(Dataset excerpts)
Segment Open

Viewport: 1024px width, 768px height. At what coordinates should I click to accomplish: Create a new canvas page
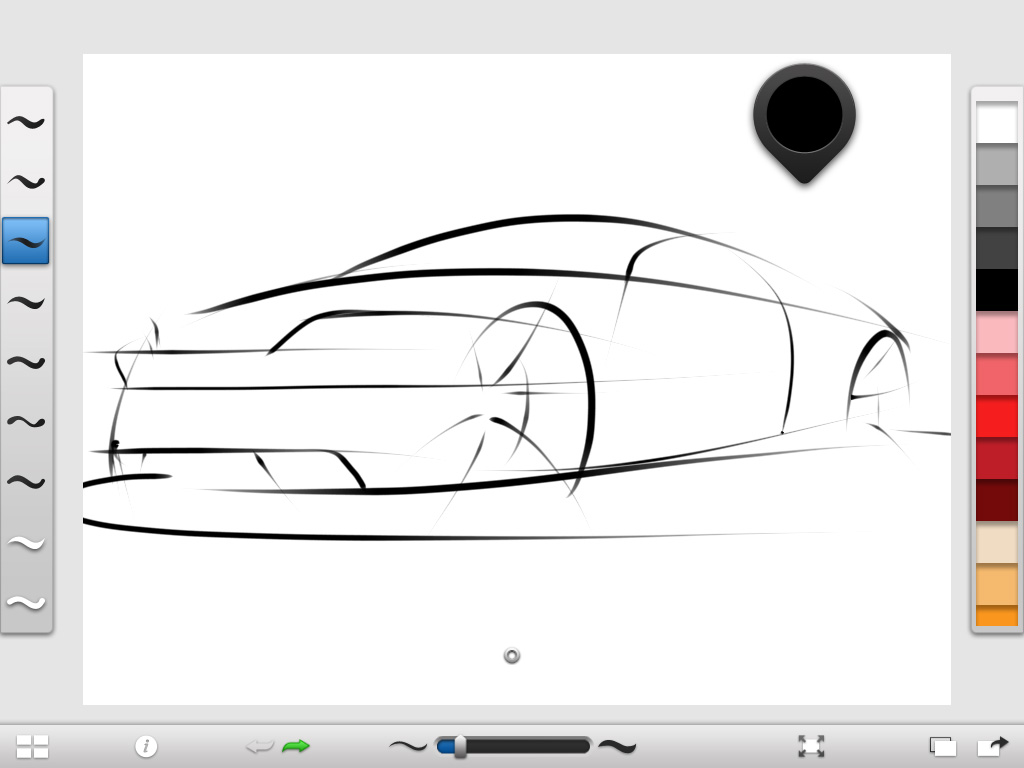(943, 745)
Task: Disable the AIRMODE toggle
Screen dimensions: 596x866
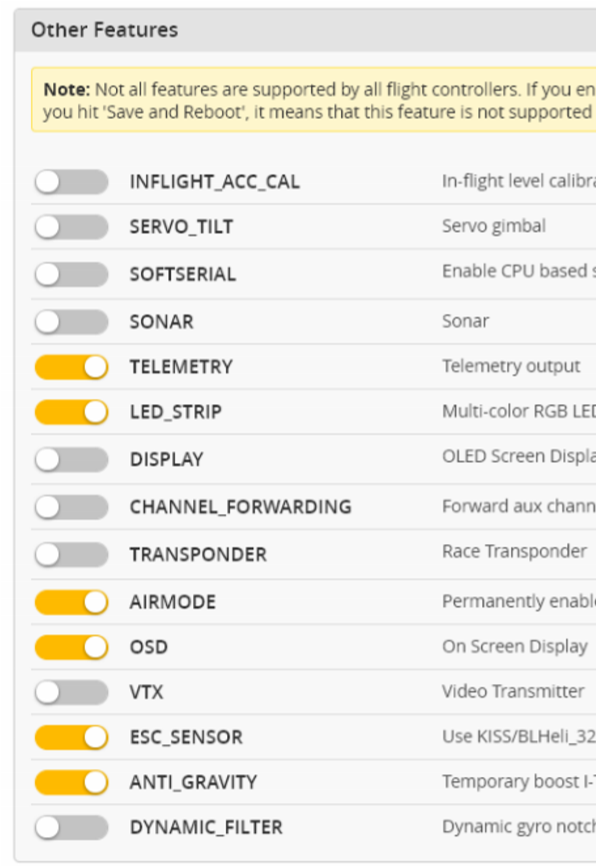Action: point(71,602)
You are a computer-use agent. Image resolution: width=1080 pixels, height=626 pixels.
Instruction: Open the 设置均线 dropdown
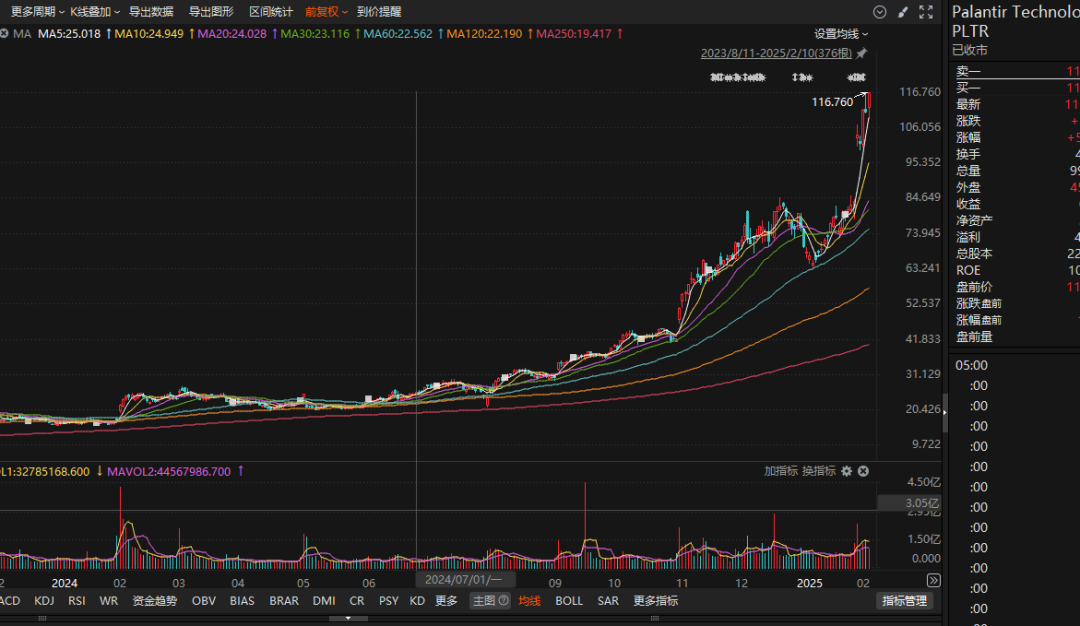tap(841, 34)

Segment Closed

Task to carry out
Every record above should come back exactly, but without its pictures.

Task solution
Viewport: 1024px width, 768px height. At what coordinates should I click to accomplish: Create a new canvas page
(943, 745)
Task: Disable the AIRMODE toggle
Screen dimensions: 596x866
Action: point(71,602)
You are a computer-use agent. Image resolution: width=1080 pixels, height=626 pixels.
Instruction: Open the 设置均线 dropdown
tap(841, 34)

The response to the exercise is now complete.